Equiano was perhaps eight years old when he was captured by slave traders in 1753 in Igboland, part of present day Nigeria. He and his sister were taken along the slave trade routes to the coast where the two were separated, Equiano loaded on a slave vessel bound for the new world. He provides a first hand account of the middle passage, the journey taken by newly captured slaves from Africa to the Americas. He witnessed and suffered conditions that were pestilential with an intolerably loathsome stench, of the filth and the smells which resulted in sickness and death of many of those confined. As a child Equiano himself was removed from these conditions to the fresh air of the deck, he posed no threat to his captors.
The ship sailed for Barbados then to Virginia where he was purchased, renamed Gustavus Vassa and taken to England. As an officer in the Royal Navy his owner took him aboard ships that saw action in the seven years war in Nova Scotia, off the coast of France, the coast of Portugal and in the Mediterranean. After his participation in the seven years war he was taken to the Caribbean where he was sold to an owner of vessels that plied the Atlantic trade.

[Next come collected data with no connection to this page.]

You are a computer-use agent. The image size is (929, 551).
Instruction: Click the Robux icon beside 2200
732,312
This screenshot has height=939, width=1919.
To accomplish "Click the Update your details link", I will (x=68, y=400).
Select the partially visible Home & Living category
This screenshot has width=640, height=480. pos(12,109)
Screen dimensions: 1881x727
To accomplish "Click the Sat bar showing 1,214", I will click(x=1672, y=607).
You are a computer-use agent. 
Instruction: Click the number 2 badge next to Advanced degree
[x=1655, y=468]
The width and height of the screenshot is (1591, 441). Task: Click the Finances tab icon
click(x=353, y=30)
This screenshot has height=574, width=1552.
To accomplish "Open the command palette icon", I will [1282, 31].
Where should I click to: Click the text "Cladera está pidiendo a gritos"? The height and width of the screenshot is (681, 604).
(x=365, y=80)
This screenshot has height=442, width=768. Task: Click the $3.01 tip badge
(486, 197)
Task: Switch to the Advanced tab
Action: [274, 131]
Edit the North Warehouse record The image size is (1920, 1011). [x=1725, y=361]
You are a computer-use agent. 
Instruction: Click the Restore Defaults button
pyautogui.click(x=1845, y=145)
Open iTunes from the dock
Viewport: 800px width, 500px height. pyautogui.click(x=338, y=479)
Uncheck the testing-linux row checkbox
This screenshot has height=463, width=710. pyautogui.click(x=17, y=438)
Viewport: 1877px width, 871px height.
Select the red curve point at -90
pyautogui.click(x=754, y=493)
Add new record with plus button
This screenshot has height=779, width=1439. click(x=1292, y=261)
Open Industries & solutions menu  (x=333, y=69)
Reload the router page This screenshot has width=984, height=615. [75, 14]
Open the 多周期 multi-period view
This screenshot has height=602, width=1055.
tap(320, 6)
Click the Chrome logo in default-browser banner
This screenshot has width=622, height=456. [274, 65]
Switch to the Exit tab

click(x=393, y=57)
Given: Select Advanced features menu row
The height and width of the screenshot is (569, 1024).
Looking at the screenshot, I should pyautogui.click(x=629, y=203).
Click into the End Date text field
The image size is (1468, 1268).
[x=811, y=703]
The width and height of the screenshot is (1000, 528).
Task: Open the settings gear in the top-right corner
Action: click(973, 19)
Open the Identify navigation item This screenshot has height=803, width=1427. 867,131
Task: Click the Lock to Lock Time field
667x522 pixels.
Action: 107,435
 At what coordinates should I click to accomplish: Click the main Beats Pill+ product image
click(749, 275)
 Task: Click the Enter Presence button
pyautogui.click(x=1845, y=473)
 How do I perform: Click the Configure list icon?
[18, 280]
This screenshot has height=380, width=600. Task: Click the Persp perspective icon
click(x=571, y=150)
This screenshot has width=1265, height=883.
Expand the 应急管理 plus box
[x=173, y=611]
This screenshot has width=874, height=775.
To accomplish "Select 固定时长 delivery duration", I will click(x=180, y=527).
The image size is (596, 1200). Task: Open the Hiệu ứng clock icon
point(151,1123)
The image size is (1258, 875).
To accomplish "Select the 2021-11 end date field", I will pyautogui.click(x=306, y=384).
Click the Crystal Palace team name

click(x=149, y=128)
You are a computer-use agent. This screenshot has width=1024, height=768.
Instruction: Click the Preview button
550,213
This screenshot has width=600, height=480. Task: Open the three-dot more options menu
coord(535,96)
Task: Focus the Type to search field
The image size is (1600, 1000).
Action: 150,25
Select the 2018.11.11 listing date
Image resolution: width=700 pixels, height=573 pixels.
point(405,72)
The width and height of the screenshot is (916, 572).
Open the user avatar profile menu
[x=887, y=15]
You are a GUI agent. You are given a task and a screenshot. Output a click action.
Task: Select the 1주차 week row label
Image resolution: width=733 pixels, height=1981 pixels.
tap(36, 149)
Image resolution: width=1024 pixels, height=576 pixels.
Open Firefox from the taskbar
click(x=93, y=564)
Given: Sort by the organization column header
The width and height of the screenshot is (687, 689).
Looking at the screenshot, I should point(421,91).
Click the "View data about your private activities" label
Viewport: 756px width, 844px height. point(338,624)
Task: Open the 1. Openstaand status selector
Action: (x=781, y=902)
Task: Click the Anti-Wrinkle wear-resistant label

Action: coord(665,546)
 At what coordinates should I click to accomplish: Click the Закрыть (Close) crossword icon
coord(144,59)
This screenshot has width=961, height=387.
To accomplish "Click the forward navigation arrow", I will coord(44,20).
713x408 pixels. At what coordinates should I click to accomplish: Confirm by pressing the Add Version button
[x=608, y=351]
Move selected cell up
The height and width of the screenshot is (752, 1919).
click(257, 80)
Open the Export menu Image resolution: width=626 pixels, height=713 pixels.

As a slave on commercial vessels he was allowed to partake in small personal business ventures from which he managed to save enough money such that, in 1766, he was able to purchase his freedom. He continued to work for his former owner on trading ventures from the Caribbean to the American colonies and to England. During these years he experienced all the hazards of life at sea including storms, threats of piracy and was shipwrecked in the Bahamas. He returned to England and worked at various landbound employments in personal service and as a hairdresser, during these years he took the opportunity to embark on an education. He returned to the sea in 1768 sailing to the ports of North Europe, the Mediterranean and the Caribbean. In 1773 he entered into the service of an exploratory expedition that was searching for a Maritime North East passage to Asia.
As a free man aboard a trading ship, Equiano was not able to escape the threat of being taken back into slavery. In 1774 a shipmate and former slave, John Annis, was illegally taken from England and into slavery, Equiano attempted to take action on Annis’ behalf but was unsuccessful. He himself was involved in the transport of slaves in the Caribbean and he narrowly escaped capture that would have returned him to slavery.
On his return to England he was employed in an effort to resettle former slaves in Sierra Leone, however was sacked when he decried of the corruption he encountered in the scheme. He engaged in efforts to end the slave trade and the practise of slavery in the empire during which time he wrote and published the account of his life in The Interesting Narrative of the Life of Olaudah Equiano, or Gustavus Vassa, the African, Written by Himself. In his last years he directed his efforts in promoting this work throughout England, he died in London in 1797.
There has been some question as to whether Equiano was born in Africa, or in South Carolina and the middle passage to America was perhaps fabricated, based on the experiences of others. Regardless, Equiano provides us with a rare account of the life and events of one who experienced first hand the vagaries and violence of slavery.